Veste di rosso e gli somiglia: c’è Dante sugli affreschi del camposanto di Pisa

È l’ipotesi avanzata da una professoressa di paleografia alla Scuola Normale
Un uomo vestito di rosso e assai somigliante al ritratto giottesco di Dante al Bargello. Potrebbe essere il ritratto del sommo poeta una delle figure rappresentate negli affreschi coevi che il pittore medievale Buonamico Buffalmacco (1262-1340 circa) dipinse dal 1336 sulle pareti nel camposanto di Pisa, fra gli arcangeli della sezione del giudizio universale che spingono all’inferno una folla di reietti.
È l’ipotesi che Giulia Ammannati, professoressa di paleografia alla Scuola Normale avanza in un articolo in via di stampa sugli annali della scuola.
“Perché Buffalmacco avrebbe fatto precipitare all’inferno proprio Dante? – si legge in un testo della Normale – Giulia Ammannati nel suo studio non si basa solo su somiglianze fisionomiche, ma riconduce questa ipotesi al contesto storico politico dell’epoca, e all’aspro contrasto che opponeva Papato e Impero”.

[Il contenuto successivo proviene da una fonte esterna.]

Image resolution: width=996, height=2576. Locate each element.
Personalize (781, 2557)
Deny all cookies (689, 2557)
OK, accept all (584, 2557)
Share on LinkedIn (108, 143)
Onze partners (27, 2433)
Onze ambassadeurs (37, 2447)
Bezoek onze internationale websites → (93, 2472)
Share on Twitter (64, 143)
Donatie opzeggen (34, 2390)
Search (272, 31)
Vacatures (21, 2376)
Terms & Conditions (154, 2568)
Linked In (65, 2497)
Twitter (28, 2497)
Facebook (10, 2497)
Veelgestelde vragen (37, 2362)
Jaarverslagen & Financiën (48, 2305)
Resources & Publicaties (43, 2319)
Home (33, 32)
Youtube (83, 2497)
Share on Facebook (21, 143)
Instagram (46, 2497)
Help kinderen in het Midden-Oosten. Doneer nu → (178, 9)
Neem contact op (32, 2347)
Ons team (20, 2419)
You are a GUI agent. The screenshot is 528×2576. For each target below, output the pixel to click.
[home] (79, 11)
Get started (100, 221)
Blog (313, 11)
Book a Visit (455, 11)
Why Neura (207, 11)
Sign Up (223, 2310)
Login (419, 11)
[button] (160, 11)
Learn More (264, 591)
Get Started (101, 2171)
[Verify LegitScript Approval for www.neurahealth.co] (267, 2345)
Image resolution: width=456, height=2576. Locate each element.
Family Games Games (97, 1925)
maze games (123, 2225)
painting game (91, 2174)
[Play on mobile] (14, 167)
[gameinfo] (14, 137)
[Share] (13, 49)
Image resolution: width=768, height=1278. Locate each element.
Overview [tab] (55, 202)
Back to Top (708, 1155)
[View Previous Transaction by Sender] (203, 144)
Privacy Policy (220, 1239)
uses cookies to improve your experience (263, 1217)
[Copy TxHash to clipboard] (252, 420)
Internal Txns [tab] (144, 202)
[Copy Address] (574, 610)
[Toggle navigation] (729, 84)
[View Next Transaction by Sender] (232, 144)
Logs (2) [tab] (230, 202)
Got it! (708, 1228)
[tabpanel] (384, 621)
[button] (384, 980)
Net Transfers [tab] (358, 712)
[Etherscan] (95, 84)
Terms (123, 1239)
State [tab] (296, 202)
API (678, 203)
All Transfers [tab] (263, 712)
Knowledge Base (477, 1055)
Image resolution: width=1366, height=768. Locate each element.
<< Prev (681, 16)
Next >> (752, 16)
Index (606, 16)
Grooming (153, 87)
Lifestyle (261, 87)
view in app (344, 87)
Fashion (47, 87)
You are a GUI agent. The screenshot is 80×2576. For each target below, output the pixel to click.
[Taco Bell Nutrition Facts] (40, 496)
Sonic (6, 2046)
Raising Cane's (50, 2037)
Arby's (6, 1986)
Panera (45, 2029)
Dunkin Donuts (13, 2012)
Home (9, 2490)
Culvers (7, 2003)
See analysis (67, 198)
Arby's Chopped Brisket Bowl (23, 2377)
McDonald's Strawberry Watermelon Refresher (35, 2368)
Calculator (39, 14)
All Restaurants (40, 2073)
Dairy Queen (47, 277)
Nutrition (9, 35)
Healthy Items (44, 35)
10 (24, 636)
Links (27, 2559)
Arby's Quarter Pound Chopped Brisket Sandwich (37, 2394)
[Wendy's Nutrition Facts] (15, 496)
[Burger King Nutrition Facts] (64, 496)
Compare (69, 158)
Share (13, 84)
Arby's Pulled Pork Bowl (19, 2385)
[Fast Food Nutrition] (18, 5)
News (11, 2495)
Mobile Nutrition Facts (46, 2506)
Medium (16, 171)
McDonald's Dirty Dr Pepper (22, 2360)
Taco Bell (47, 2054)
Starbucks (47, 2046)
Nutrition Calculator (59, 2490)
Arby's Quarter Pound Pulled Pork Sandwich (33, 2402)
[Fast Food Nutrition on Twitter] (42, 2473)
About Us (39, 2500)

L’arcivescovo di Pisa Simone Saltarelli stretto collaboratore di papa Giovanni XXII – ricorda questo studio – si era dovuto rifugiare ad Avignone presso il Pontefice negli anni 1327 – 29) in cui Pisa fu occupata da Ludovico il Bavaro che vi insediò anche un proprio antipapa, Niccolò V. In quelle vicende i filoimperiali avevano tratto succosi argomenti da un’opera di Dante il trattato De monarchia presto condannata al rogo dagli emissari del Papa avignonese. Ecco che il Dante teorico di un’Italia unita anche sotto l’impero, può esser stato stigmatizzato negli affreschi di Buffalmacco nella cui ispirazione i domenicani pisani e lo stesso arcivescovo ebbero un ruolo fondamentale.
“Il personaggio barbuto accanto a lui – prosegue lo studio – potrebbe allora essere Virgilio, messo al bando forse anche per la sua fama medievale di mago, accusa che peraltro colpì lo stesso Dante negli ultimi anni della sua vita. Ma cosa sapevano i pisani dell’aspetto di Dante quando Buffalmacco dipingeva in Camposanto? Saltarelli e Buffalmacco erano fiorentini e potevano aver visto il ritratto di Dante al Bargello”.
Tuttavia la professoressa Ammannati adduce anche la plausibile ipotesi dovuta a Marco Santagata che Dante avesse soggiornato a lungo a Pisa negli anni di Arrigo VII (1312-13) componendovi larghe parti del De monarchia e dove fu probabilmente visto e ricordato. La predicazione dei domenicani e la tradizione orale di commento ai dipinti avrebbero fatto il resto, rendendo riconoscibile ai contemporanei l’exemplum del reprobo Dante.